Comparison of techniques for estimation of resting spores of Plasmodiophora brassicae in soil

Clubroot [Plasmodiophora brassicae] is an important disease of canola and other brassica crops. Accurate estimation of inoculum load in soil is important for evaluating producer risk in planting a susceptible crop, but also for evaluation of management practices such as crop rotation. This study compared five molecular techniques for estimating resting spores of this pathogen in soil: quantitative polymerase chain reaction (qPCR), competitive positive internal control PCR (CPIC-PCR), propidium monoazide PCR (PMA-PCR), digital droplet PCR (ddPCR) and loop-mediated isothermal DNA amplification (LAMP).
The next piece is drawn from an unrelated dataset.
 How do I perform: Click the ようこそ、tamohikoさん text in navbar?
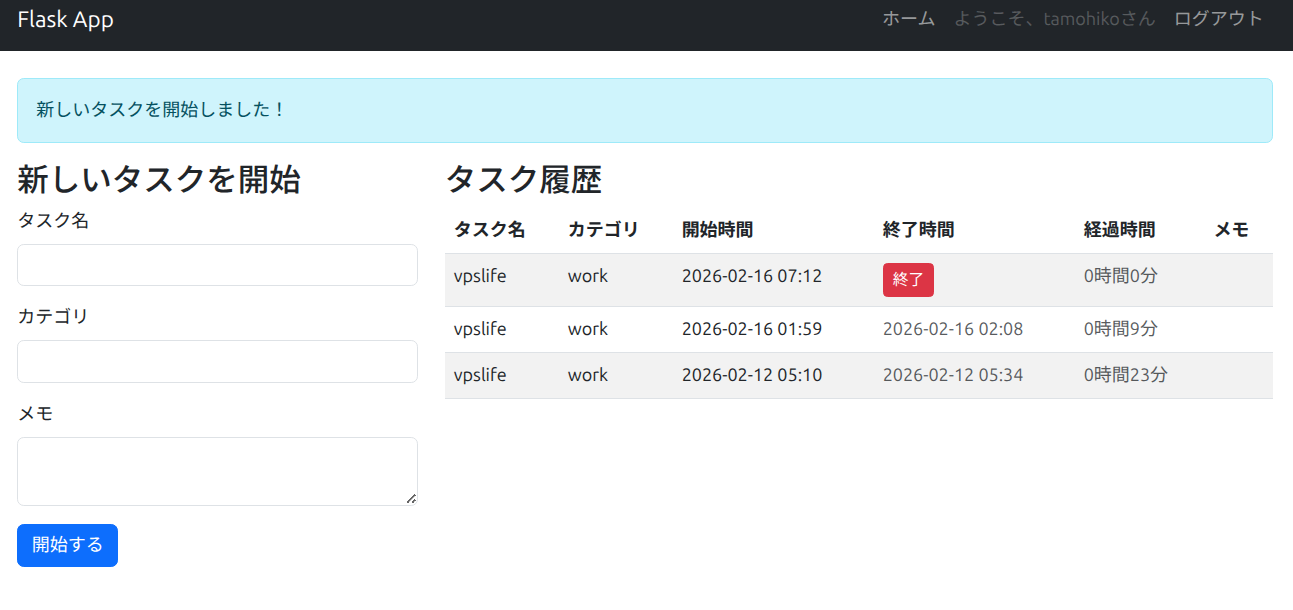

For ddPCR and LAMP, calibrations were developed using soil that had been inoculated with a known number of resting spores. The comparison was carried out using soil samples collected from a long-term rotation study at Normandin, QC, with replicated plots representing 0-, 1-, 2-, 3-, 5- and 6-year break following susceptible canola infested with clubroot. CPIC-PCR and ddPCR provided repeatable estimates of resting spore numbers in soil compared with estimates from qPCR or LAMP alone. Each assay provided a similar pattern of spore concentration in soil, which supported the conclusion of a previous study at this site that resting spore numbers declined rapidly in the first 2 years after a susceptible crop, but much more slowly after that. Estimates of spore concentration from CPIC-PCR were very useful because they were corrected for the effects of PCR inhibitors. This was especially important in the 2 years following a crop of susceptible canola. PMA-PCR demonstrated that a large proportion of the DNA of the pathogen detected in the spring after a susceptible canola was from spores that were immature or not viable.